An interval passed without speech. Arithon tipped back his tangled head and rested against the worn stone of the bastion. The steep, angled features of his ancestry carved sharper in the uncertain scrawl of deep shadows. “If Cattrick succeeds, we’ll have ships,” he murmured, his ongoing effort to control his fraught nerves sketched in pained creases around his eyes. “The clans can be taken to safety. We only have to find the Paravians.” His hope was a refuge from the drive of Desh-thiere’s curse behind the strong wardspells that masked them.

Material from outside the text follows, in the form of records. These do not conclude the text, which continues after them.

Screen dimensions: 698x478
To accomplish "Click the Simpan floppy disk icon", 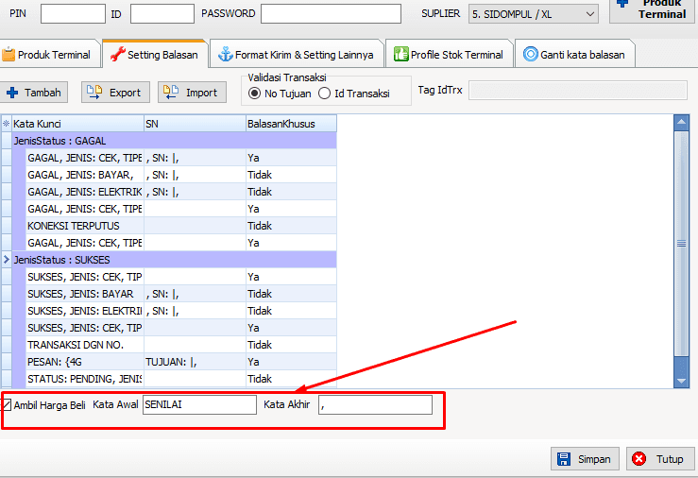I will pos(564,459).
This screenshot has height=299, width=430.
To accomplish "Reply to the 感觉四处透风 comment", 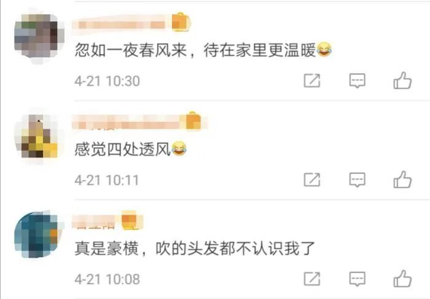I will coord(357,180).
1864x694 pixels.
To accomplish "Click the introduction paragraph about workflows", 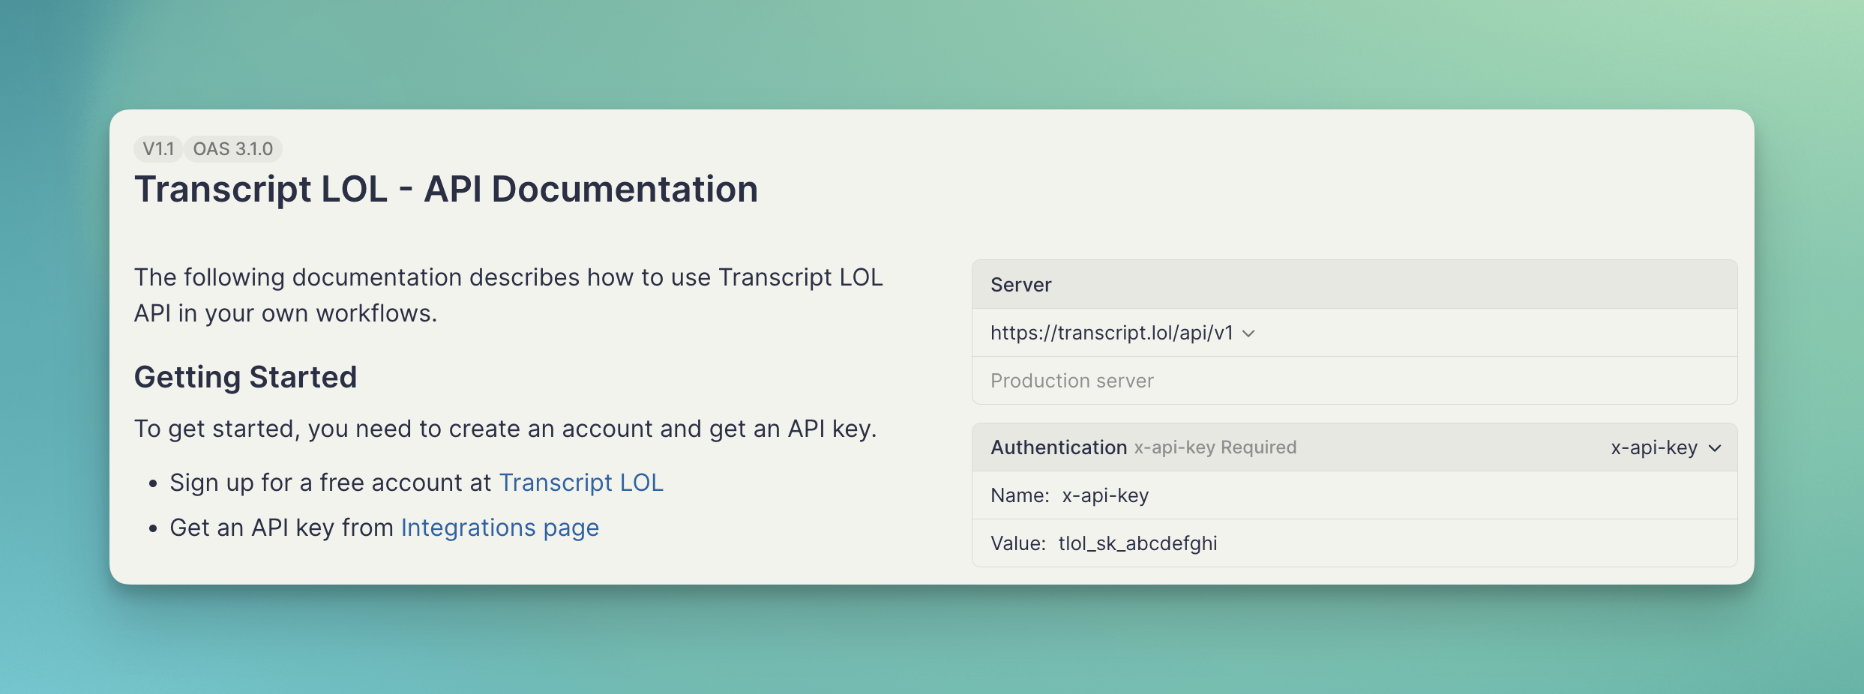I will click(x=508, y=295).
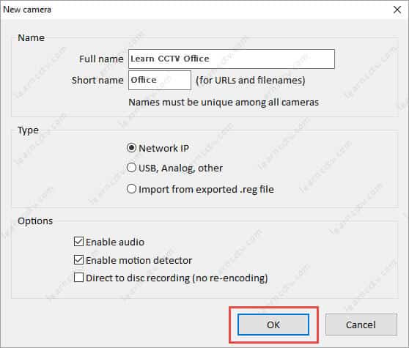Select the Network IP radio button
Viewport: 409px width, 348px height.
point(131,148)
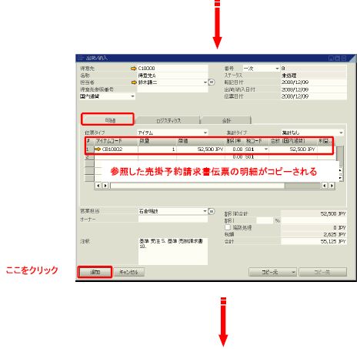Viewport: 360px width, 349px height.
Task: Click the orange link arrow beside customer code C10000
Action: (x=133, y=69)
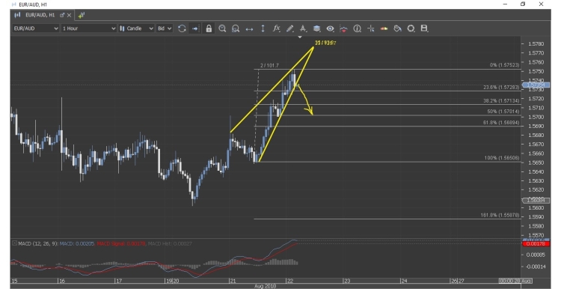Click the save chart disk icon
This screenshot has width=561, height=289.
click(424, 28)
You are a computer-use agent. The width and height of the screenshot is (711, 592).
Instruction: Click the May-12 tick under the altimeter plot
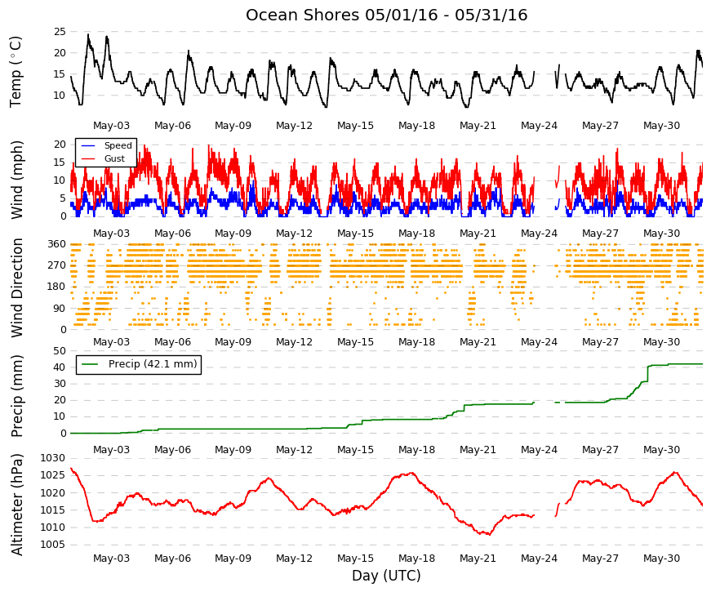(295, 559)
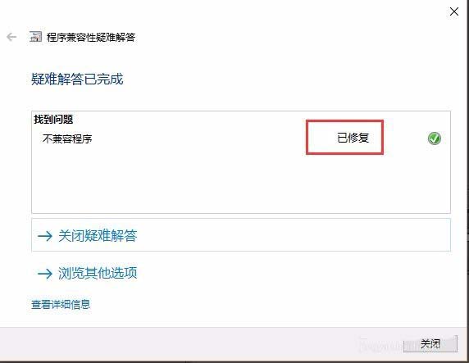Click the arrow icon beside 关闭疑难解答
The height and width of the screenshot is (363, 469).
click(x=45, y=236)
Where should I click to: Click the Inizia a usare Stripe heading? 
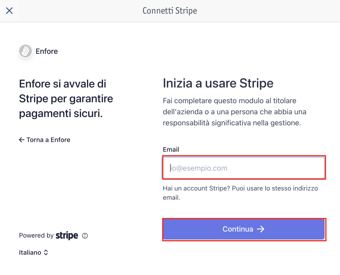point(218,83)
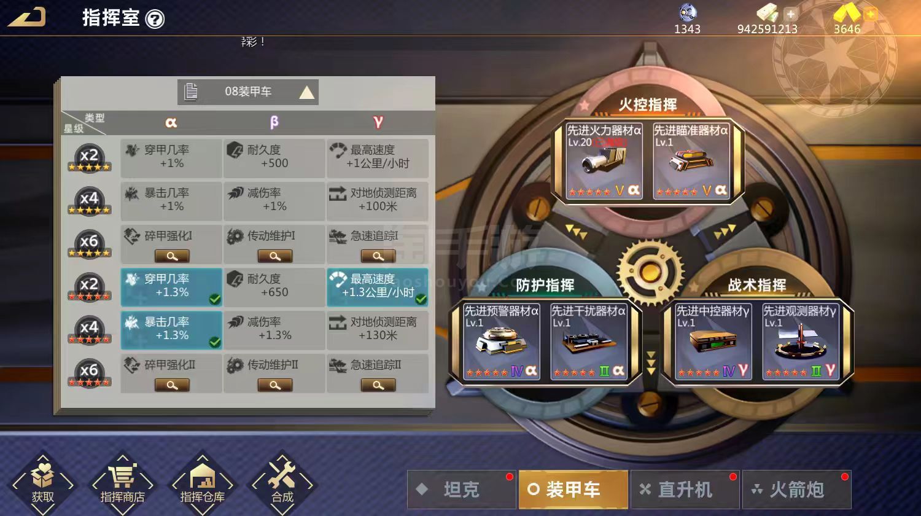View details of 碎甲强化I via magnifier
Image resolution: width=921 pixels, height=516 pixels.
(172, 256)
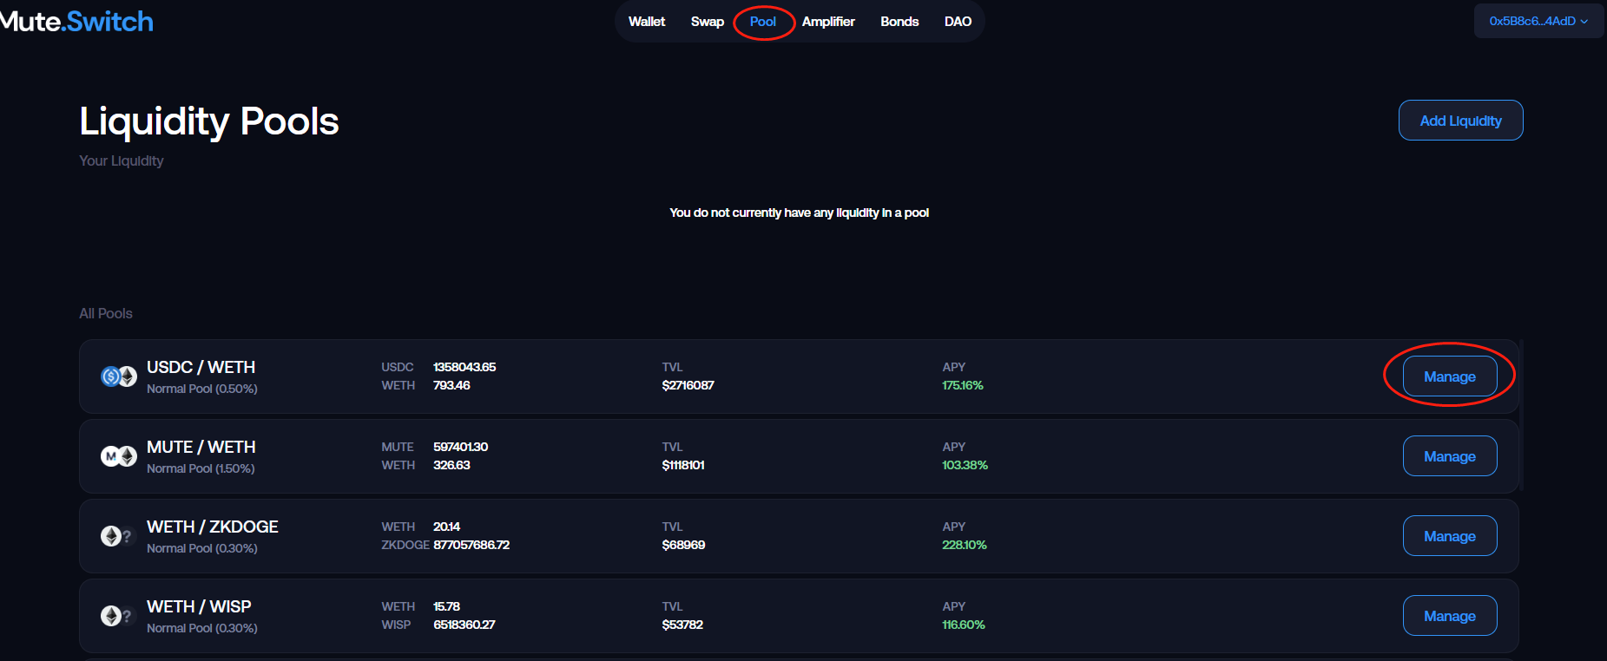Open the Bonds tab
Image resolution: width=1607 pixels, height=661 pixels.
click(x=899, y=22)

In the dimness, Dakar averted his face. Ill practiced at patience, he fiddled with his sleeve cuffs, then launched on a sharp change in subject. “What will you do about Jieret’s new augury?”

“Ignore it, unless the Khetienn’s search fails.” Arithon’s bitterness scraped through like old rust. “What can I do anyway? My mage-sight’s still blind. Given your help, I couldn’t even scry through to find a sane outcome in Vastmark. Ath knows, since that blunder, naught’s changed.”

“Stop,” Dakar snapped. “You can’t let your past write the future.” Like ill omen, the fading last flame in the torch dipped to an ember and died. This moment, Dakar found no comfort in darkness. “Right now you would do best by sleeping,” he advised.

An oath ripped back in sharp, precise syllables. Bedding rustled. Arithon settled prostrate on the cot. His limbs did not move, but through mage-sight, Dakar sensed his eyes were still open. When an hour passed, and his needling conscience kept him wakeful, he loosed a soft word in resignation.